• _WORK ORDER_: Aim for an exact copy of the listing, without any images.
= Beginning of Section =
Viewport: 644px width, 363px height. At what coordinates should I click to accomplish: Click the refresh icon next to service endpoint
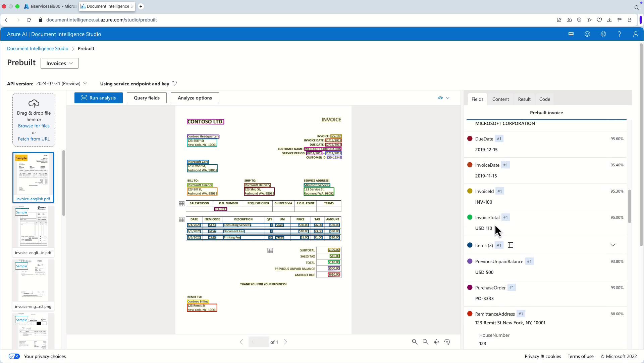point(174,83)
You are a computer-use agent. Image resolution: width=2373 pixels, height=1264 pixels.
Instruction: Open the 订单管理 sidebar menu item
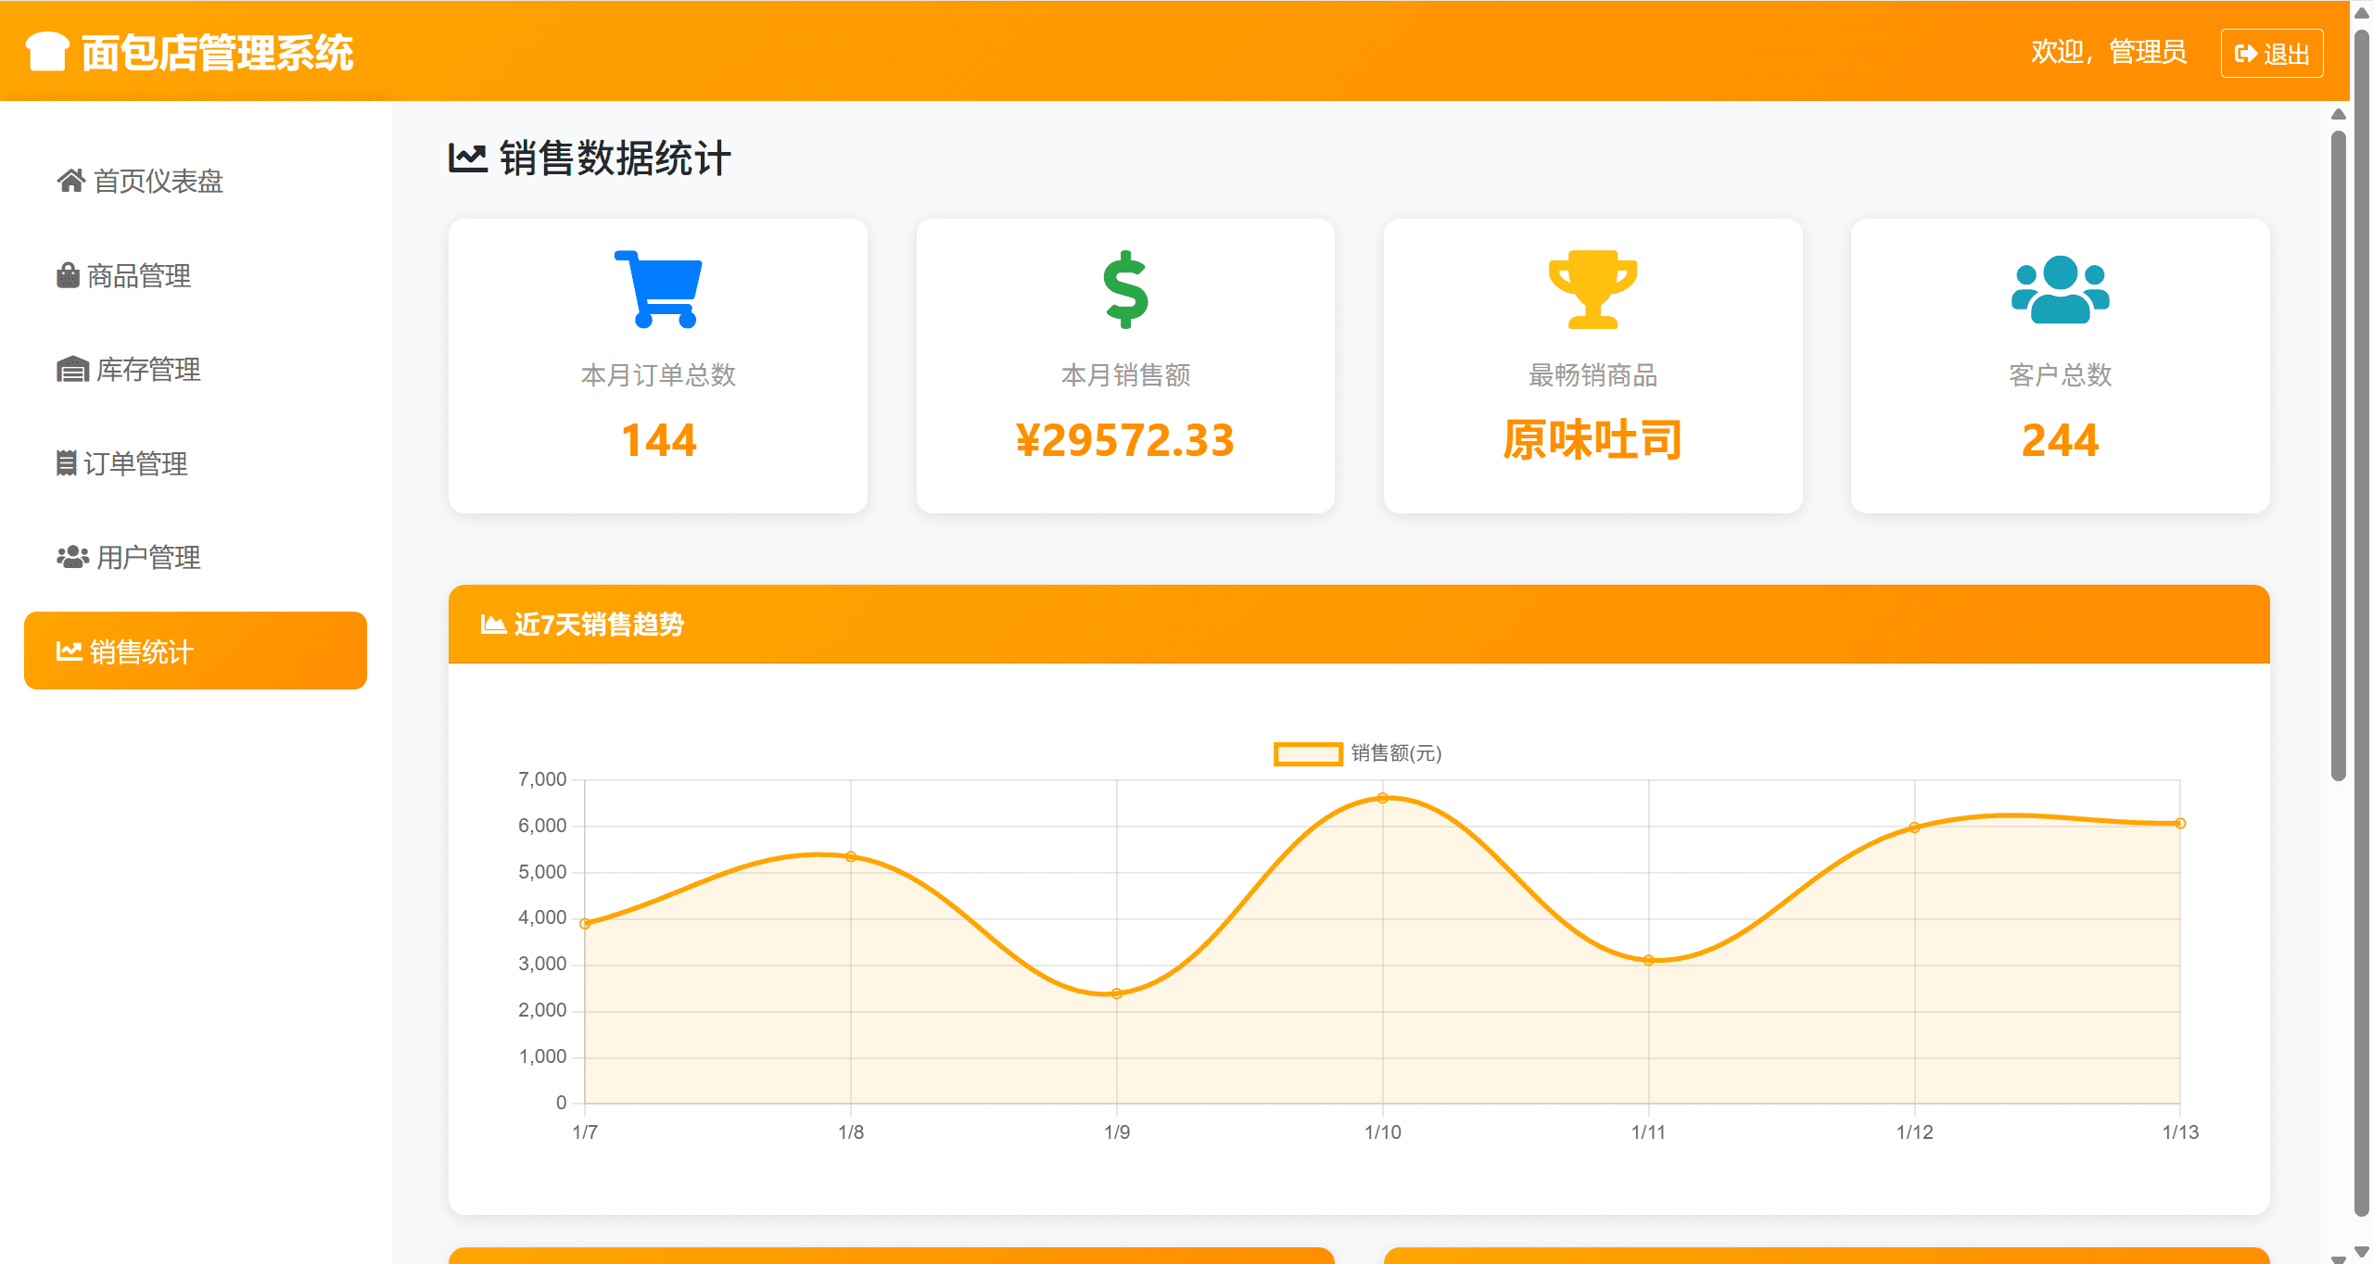coord(139,463)
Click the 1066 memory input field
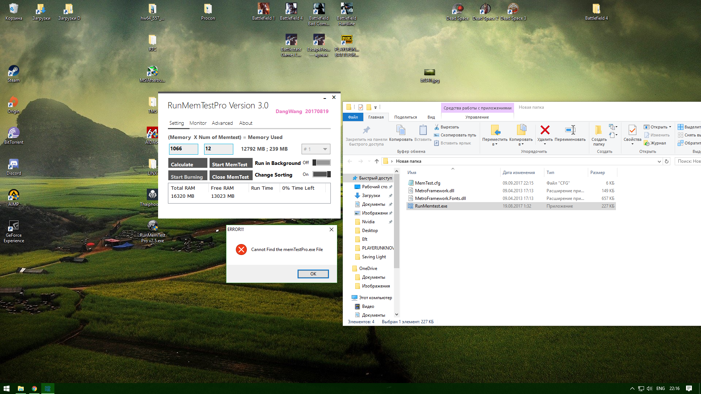The width and height of the screenshot is (701, 394). 183,149
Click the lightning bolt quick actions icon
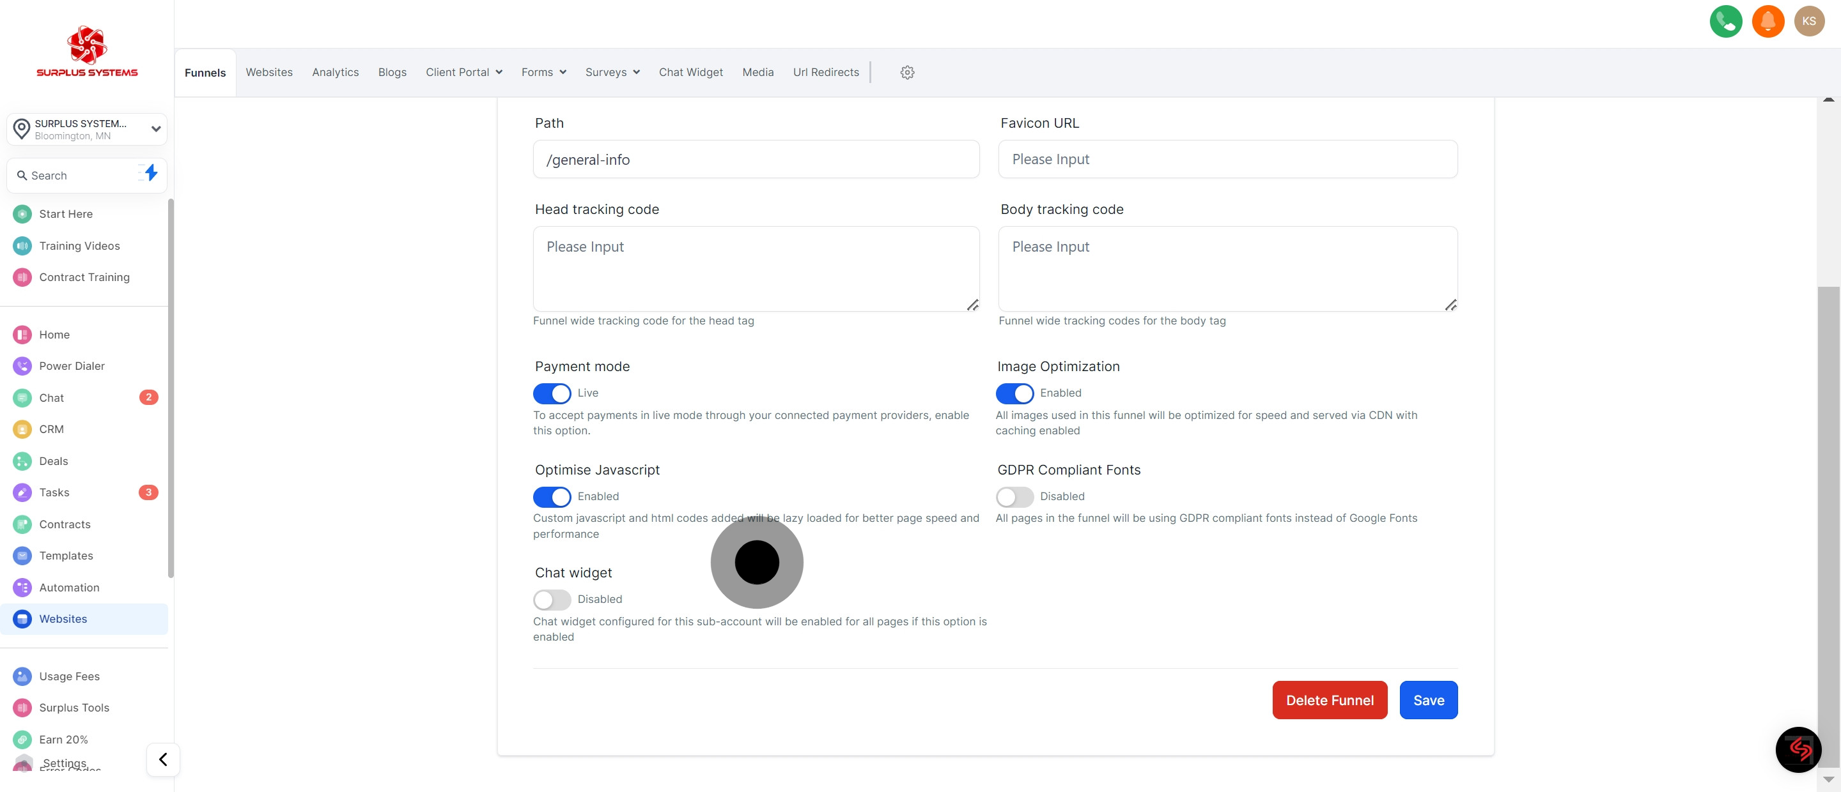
= End of Section =
• _RESPONSE TO THIS EXERCISE_:
Viewport: 644px width, 363px height. At what coordinates should I click to accomplish: Click the refresh icon next to service endpoint
point(174,83)
You are a computer-use agent. Image resolution: width=2373 pixels, height=1264 pixels.
Instruction: Open the 订单管理 sidebar menu item
coord(139,463)
Click the 1066 memory input field
The width and height of the screenshot is (701, 394). 183,149
Click the lightning bolt quick actions icon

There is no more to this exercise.